Originally published February 2017
“How am I supposed to pick a single one?”
That was the first thought racing through my head when our blogging community moderator asked us to blog tonight about a book or publication that is special to us or has made a big impact on our lives.
Are you kidding me? Where do I start?
The beauty of this writing prompt, of course, is that no one has an excuse. For the written word impacts all of us at one time or another. Whether it’s a novel, a memoir, a newspaper or magazine, a church bulletin, a poem, or even just the directions written out hastily, googly-eyed, heart a flutter, when setting up that last first date — words always have meaning.
So I have to approach this question with a heightened sense of urgency — something that’ll push me to a Sophie’s Choice kind of conclusion. So I tried imagining what I’d save if my house were on fire.
It would crush me to leave behind my childhood copies of Little House on the Prairie and my old Nancy Drew mysteries, and my tattered “A Wrinkle in Time,” for sure. I’ll never forget the night my daughter came into my room after having read AWIT, in tears, and being thrilled she loved it as much as I did at her age.
But I gotta give it up for my diaries.
It’s been years since I’ve taken journaling seriously at all. But I know that one of my biggest regrets is that I don’t have the diaries from my childhood. Some were lost between physical moves from one location to another. Others were thrown away after breaches of privacy, too embarrassed to keep them for posterity. Others still handed over to people I thought I loved, only to end up in a landfill. If I let myself think about it too much, it can physically hurt. Words on a page — my words —treated so disrespectfully. What’s more, it’s a record of my adolescence, and something I wish I had to share with my kids now as they traverse that in between time. Damnit.
The journals I have now mostly detail my life as a young mother. And they’re also embarrassing. Because so much of it is straight up bitching and moaning. But they also contain roadmaps through tough times. There are words written about expectations unrealized in a pregnancy diary to my first child who never took a breath, and words to my three subsequent children while still unborn, tinged with extra concern that they know how much I love them — a subconscious prayer they wouldn’t meet the same fate.
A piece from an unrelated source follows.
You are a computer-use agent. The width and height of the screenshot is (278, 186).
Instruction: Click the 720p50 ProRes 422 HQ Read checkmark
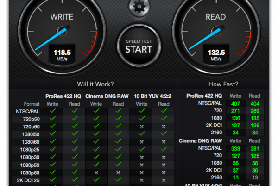(x=75, y=119)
There are entries, venting at the universe about how unfair it was to my oldest he has to deal with the challenges he was dealt. And there are entries of self-discovery, a-ha moments that helped to guide relationships and formulate life-changing decisions. There are attempts at gratitude, which will mean more as I get older and look back to determine what really matters in life. And there are moments of love — and not just between me and my husband or me and the kids, but details about those tiny moments with friends that will forever remind me of the people that sustained me during the years where childrearing sucks every last minute out of your day and ohmygod canIjusthaveaglassofwine withmyfriend beforeIhavetogetyourpajamason?!?!?!
So, yes — if my house were on fire, it would be these books I’d grab. For a long time, the pen to paper in those journals is what linked one day to another. Reading them back now, they are a reminder that for as much of a struggle some of those days seemed to be, it was cupcakes and butterflies compared to raising young adults. And in acknowledging that, the lesson today is to remember no matter how hard the time, nearly everything is surmountable and not nearly as difficult as it seems.